Sedpack - Scalable and efficient data packing

Coverage Status

Documentation

Mainly refactored from the SCAAML project.

Available components

  • TODO

Install

Dependencies

To use this library you need to have a working version of TensorFlow 2.x.

Development dependencies:

  • cmake for Rust flate2 with zlib-ng

  • python-dev and gcc for xxhash

Dataset install

Development install

  1. Clone the repository: git clone /~https://github.com/google/sedpack
  2. Install dependencies: python3 -m pip install --require-hashes -r requirements.txt
  3. Install the package in development mode: python3 -m pip install --editable . (short pip install -e . or legacy python setup.py develop)

Rust install

  • Activate your Python virtual environment
  • Install Rust
  • Run maturin develop --release
  • Run python -m pytest from the project root directory -- no tests should be skipped

Update dependencies

Make sure to have: sudo apt install python3 python3-pip python3-venv and activated the virtual environment.

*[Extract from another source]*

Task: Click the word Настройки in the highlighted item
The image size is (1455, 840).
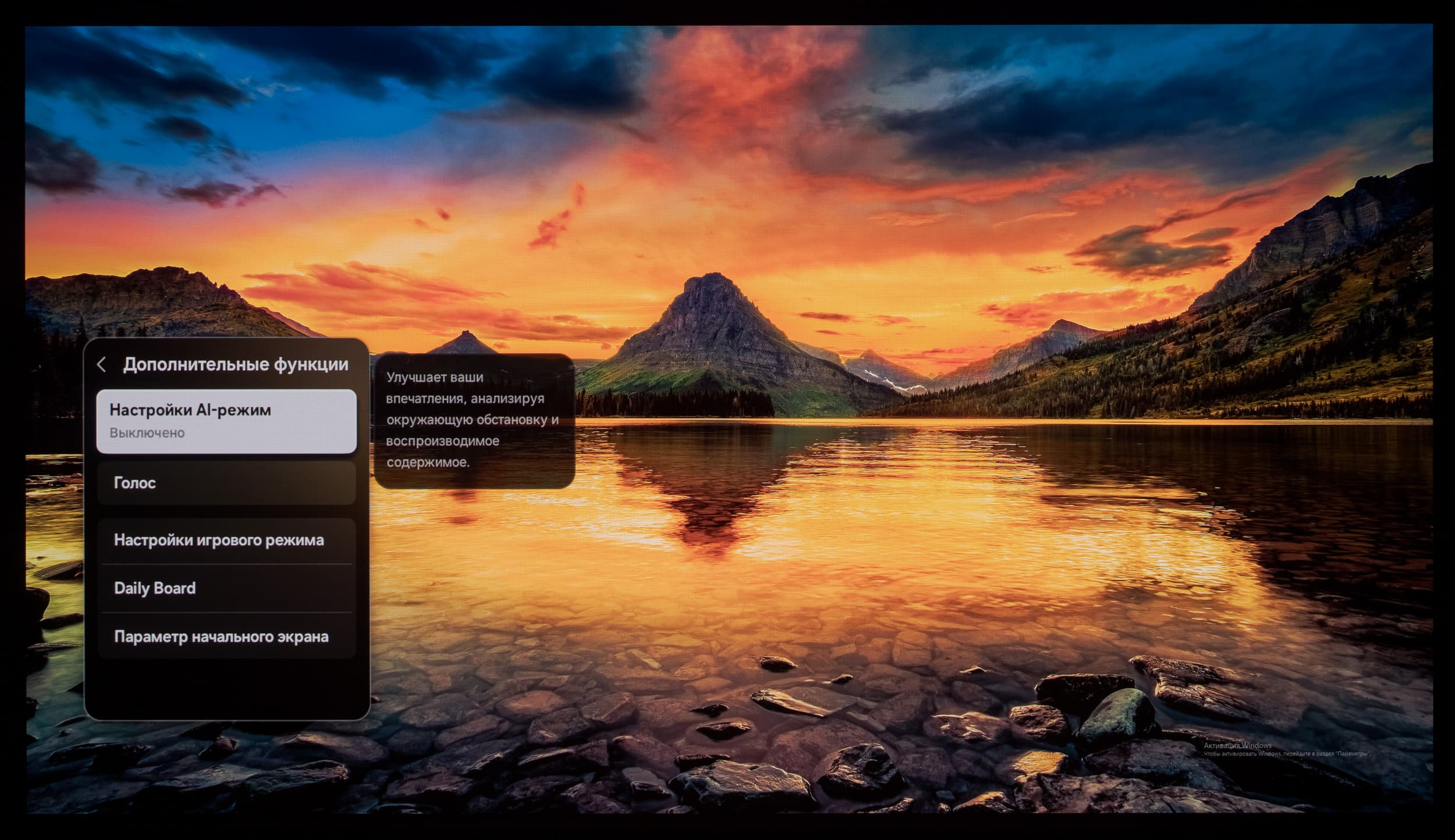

Install requirements: pip install --require-hashes -r base-tooling-requirements.txt

Update: pip-compile pyproject.toml --generate-hashes --upgrade and commit requirements.txt.

Package install

pip install sedpack

Tutorial

A tutorial and documentation is available at https://google.github.io/sedpack/.

Code for the tutorials is available in the docs/tutorials directory. For a "hello world" see https://google.github.io/sedpack/tutorials/mnist/.

Disclaimer

This is not an official Google product.